Much to his surprise - but not that he does not deserve it, of course - she files a divorce and only lets Mary stay with him in the weekends, staying with her friend Marìa.
Mary cannot look at him in the eye ever again.)
He meets a lone, fifteen year old girl in the streets, starving and shivering in the park bench late at night. Henry has been given over time and he, relentlessly, accepted such jobs, leaving him exhausted and cold and tired and hungry, but all his thoughts and worries vanish when he meets the young and skinny girl.
"Are you lost?" No reply, just a chatter and a shiver.
He asks minimal questions, yet the girl did not reply to him. He sighs and gives the poor girl water she perhaps has not drank.
She mutters, "Thank you", and it is enough to make Henry smile and nod his head, as he gets up from the bench.
He continues to visit the homeless girl, give her warm clothing, food and drinks, never questioning her and vice versa. She did not speak to him at all, and it was only a matter of time will fate get their hands on her.

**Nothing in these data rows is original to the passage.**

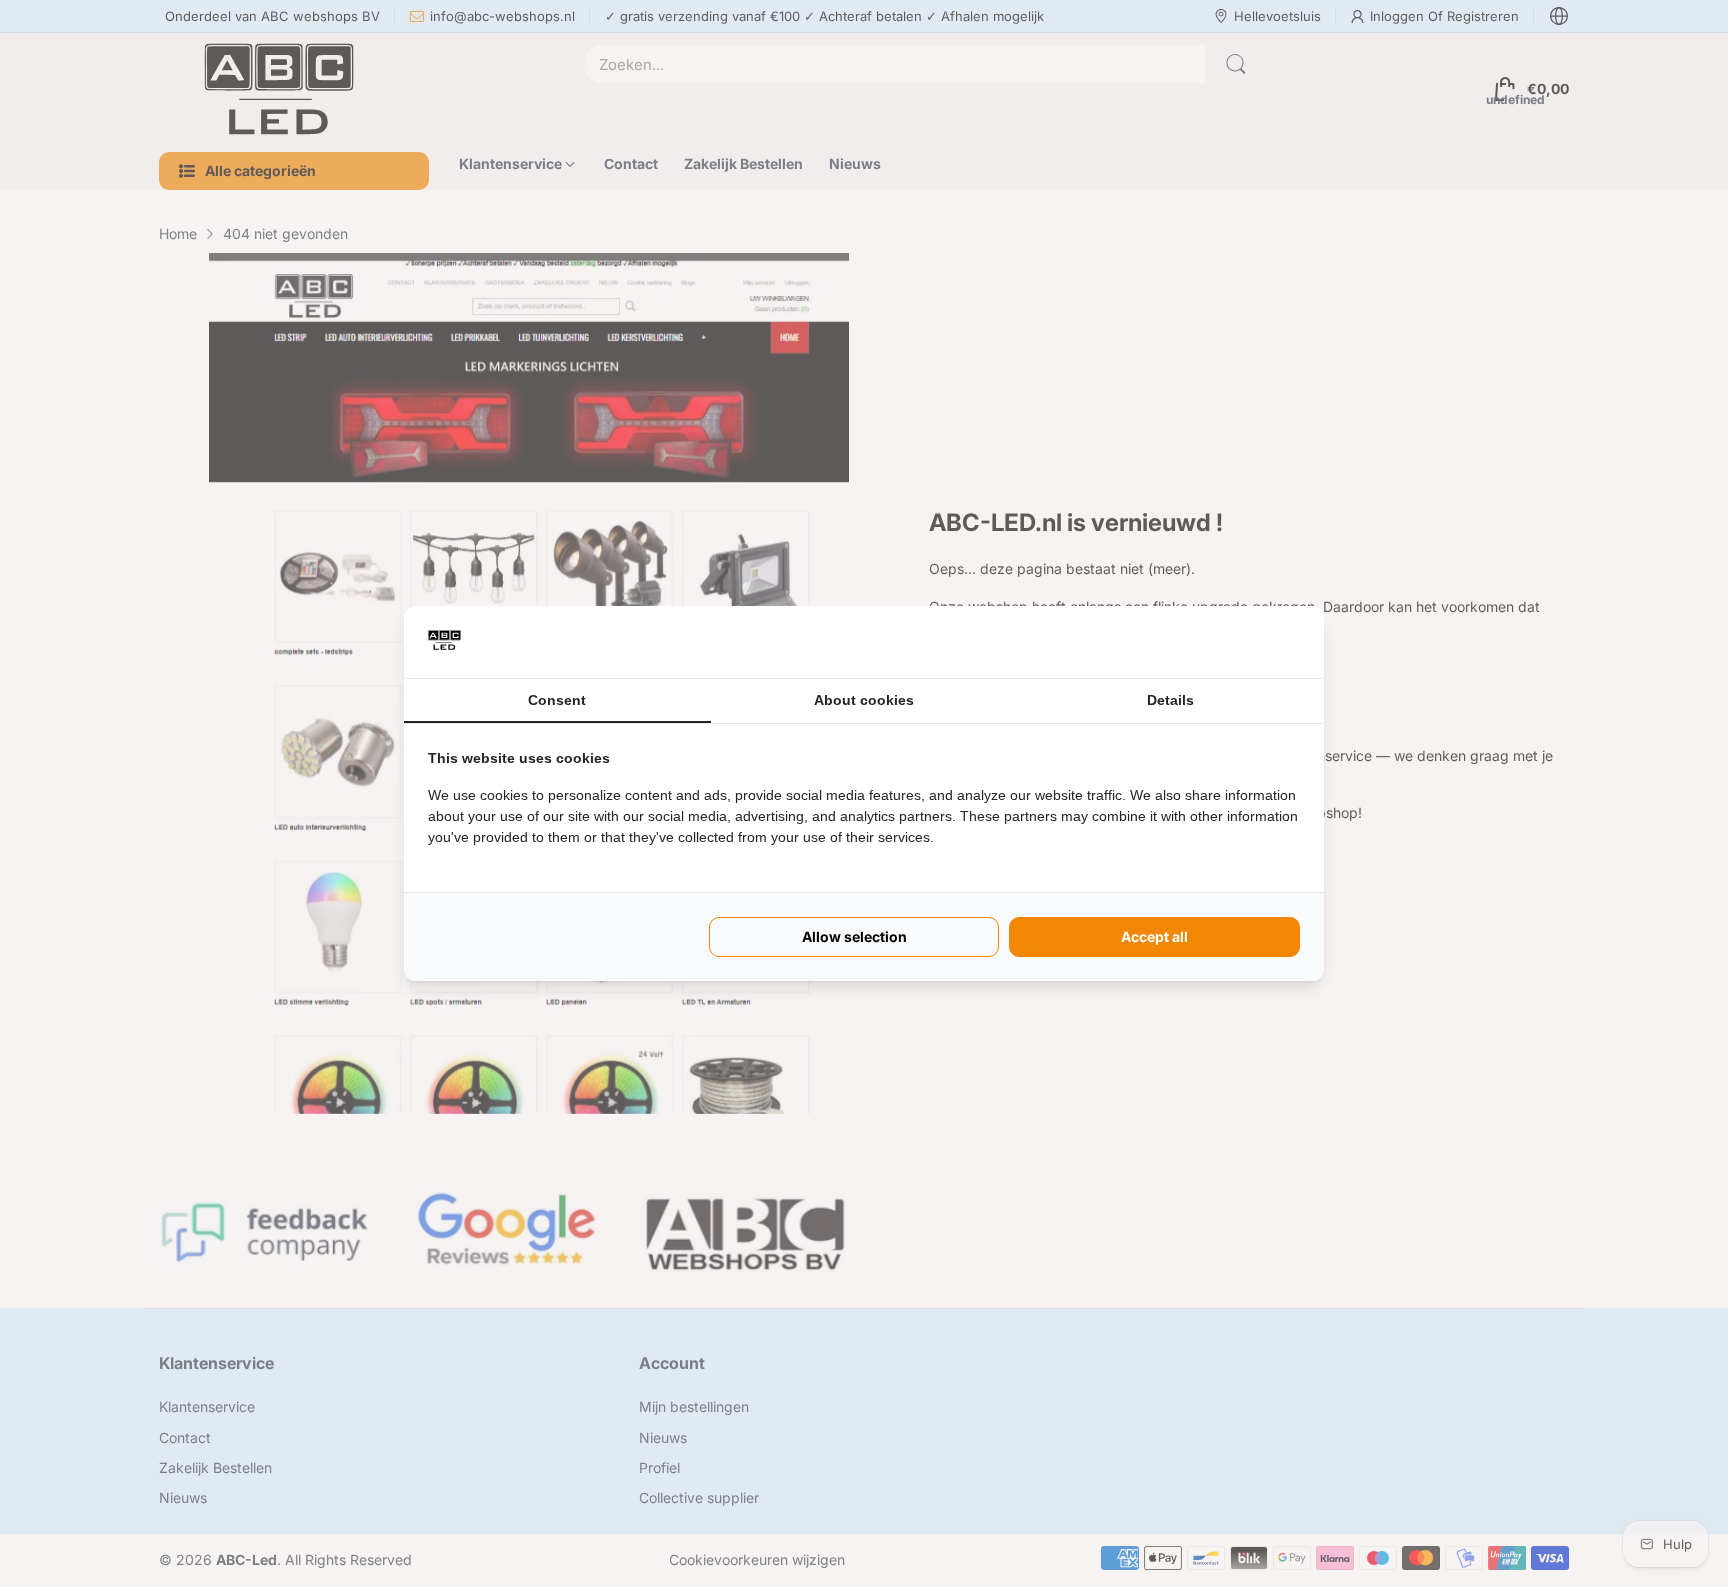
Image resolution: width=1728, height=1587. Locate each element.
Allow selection (854, 936)
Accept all (1154, 936)
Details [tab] (1170, 700)
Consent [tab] (557, 700)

(One day he is walking back from his work, and - rather eagerly - runs towards the park, until he screams. He finds the body of the young girl he was nursing back to health, headless, the bench covered with blood and her neck looking absolutely shaved off; he investigates where her head must have gone and he sees it- on the alley walls, the young head of the girl, with a rather messy imprint on the walls used with her own blood.
Katherine Howard is mine.
Years later, he finds out it was made by a man named Thomas Culpepper; her cousin.)

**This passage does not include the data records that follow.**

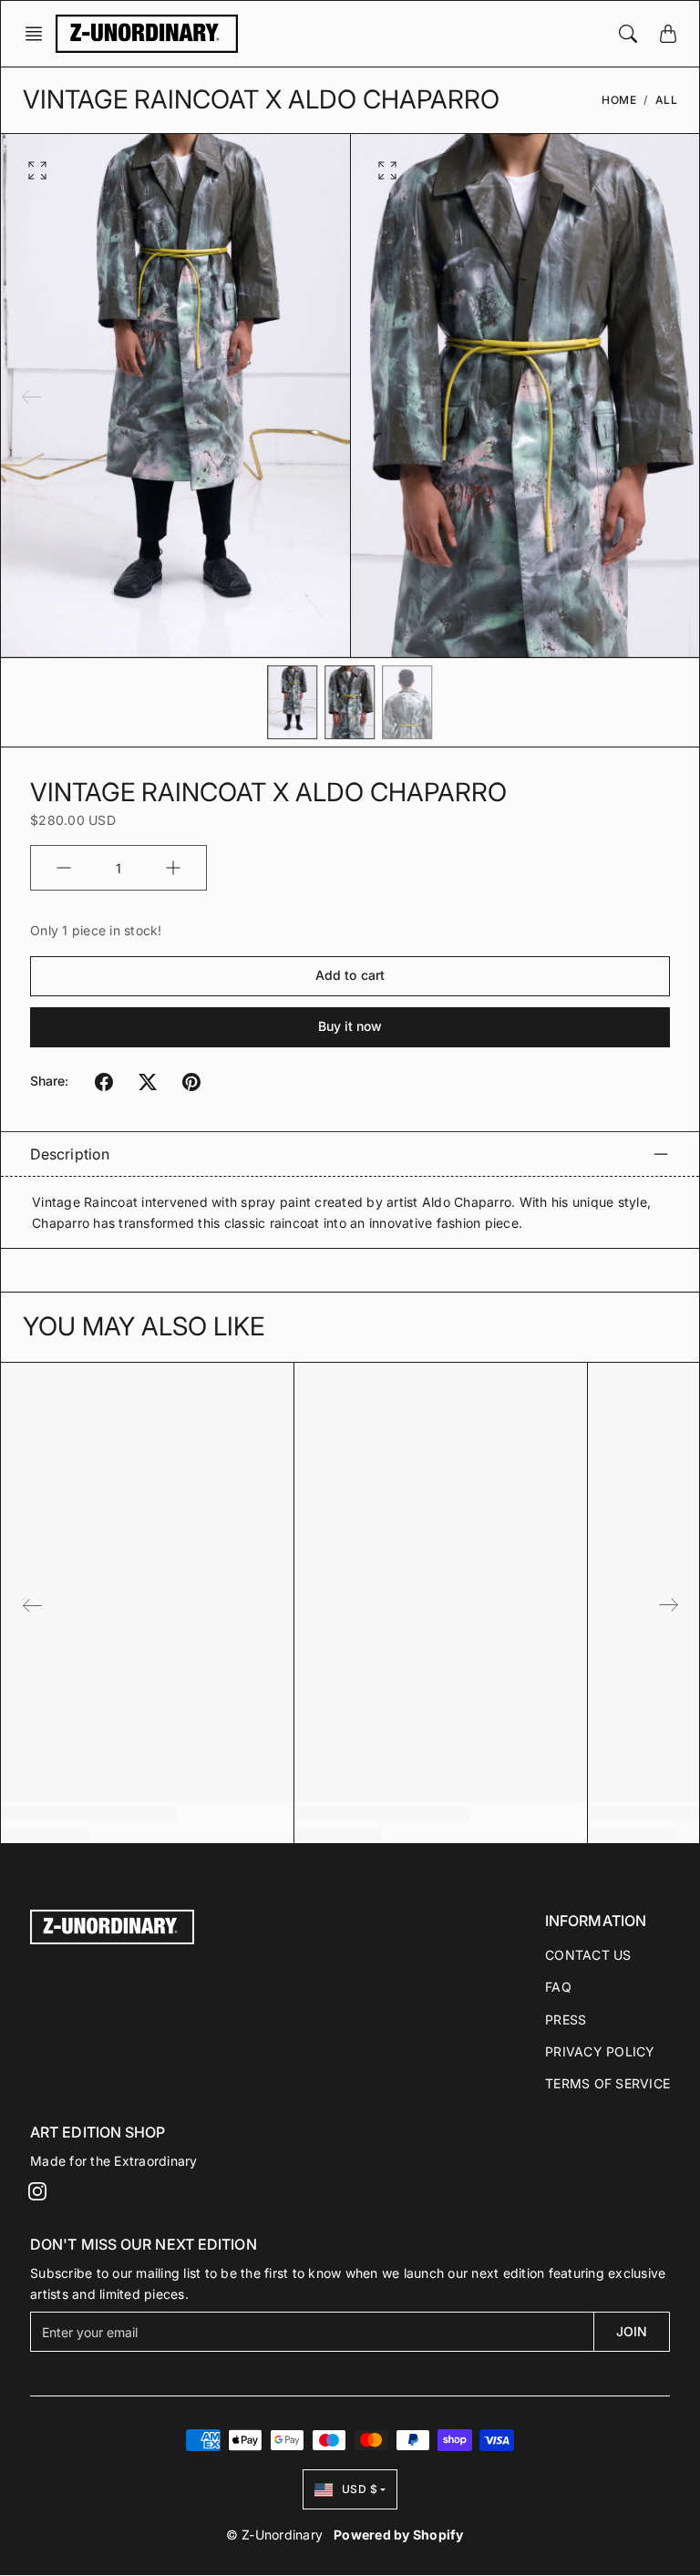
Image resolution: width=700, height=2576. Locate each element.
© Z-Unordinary (275, 2534)
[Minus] (64, 868)
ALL (666, 100)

He meets a young woman with a dark complexion in one of Elizabeth Blount's parties- she was wild, she was the life of the party, and everyone was vying for her hand to dance and waltz with she. Henry had his chance, as she clasps his hand, bringing him to the centre of the dance floor, their moves as smooth as the beat as they curve in just the right angles. Her moves were breath taking, and sooner they were at the gardens, smoking and away from the eyes of the party goers.

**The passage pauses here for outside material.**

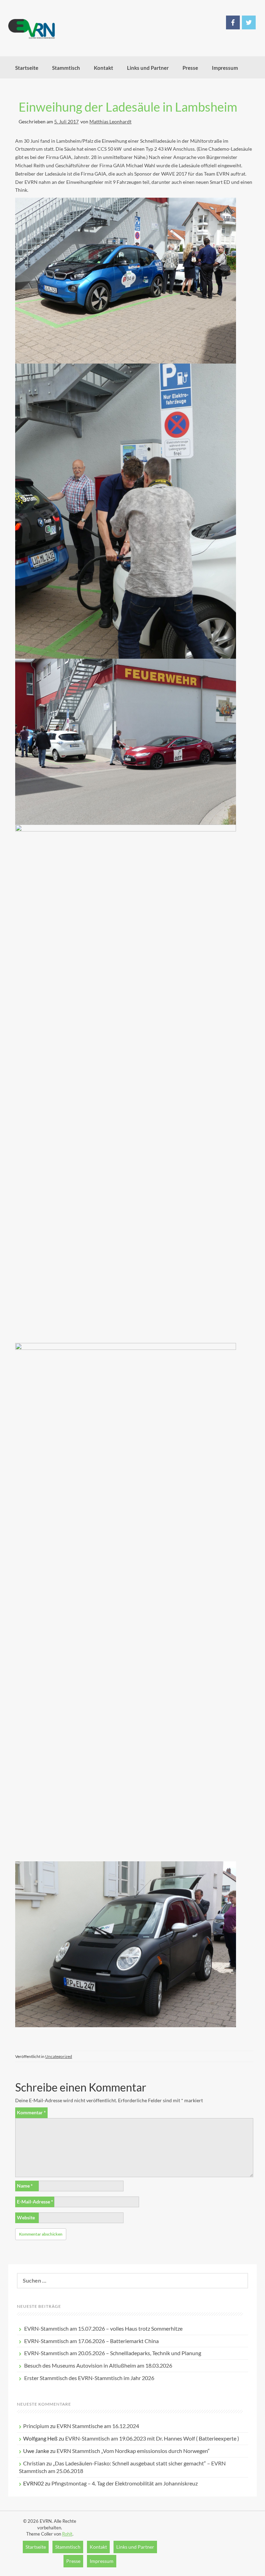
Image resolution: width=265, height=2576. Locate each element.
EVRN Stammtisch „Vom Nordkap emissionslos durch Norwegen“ (133, 2450)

"A friend of Bessie?", she asks with a Getman accent as she puffs out smoke from her mouth, watching it disappear into the night sky.
"Yes- I was the one who match made her and her husband, after all."
She looks at him intensely, as if there was something wrong with his face. "The name's Anna. Anna Cleves."
(He and Anna would remain friends through the years- chatting through their phones or voice-chatting, but they did not explore the trials of love, just seeing them as good friends and nothing more. Henry had come to bid her goodbye as she leaves to go back to Germany to pursue her arts carreer with Hans Holbein.)
He knows that his life is now coming to a close, the monitor beeping slower and slower, matching the rhythm of his heart. He breathes for a moment, as he looks back at the people in his room, waiting for his final breath, hoping that it would not come.
There was Catalina, Mary, Mary Tudor and her husband Charles Brandon, Anne Boleyn and Elizabeth, Anna Cleves, Bessie Blount, Anne Hastings, Mary and George Boleyn, William Stafford, and so many familiar faces to the point he cannot pinpoint them all but he knows that they are there, they are hoping it was not his time.
He knows that it is his time to finally die, either to be sent to heaven, to hell, or to the purgatory.
His eyes trail towards a woman with curly hair, looking at him with a sad yet reassuring smile. Her name tag catches his eye; Kateryn Parr.
He opens his eyes, only to find the vast cosmics in front of him, and he sighs, wondering how beautiful the parts of this galaxy is, and why he is here and not in the mythical afterlife that was meant to be for him.
His eyes trail over a woman, all in white, shimmering and shining and seemingly buried in her work, sewing an embroidery, undecipherable in his bare eyes. The woman turns towards him, and he jolts backwards, but she just beckons him to come closer.
"You did good in this universe, Henry the Eighth."
Henry blinks, "I did good?"
The woman sighs, "You are not as cruel as your alternate versions, and for that, your six wives thank you."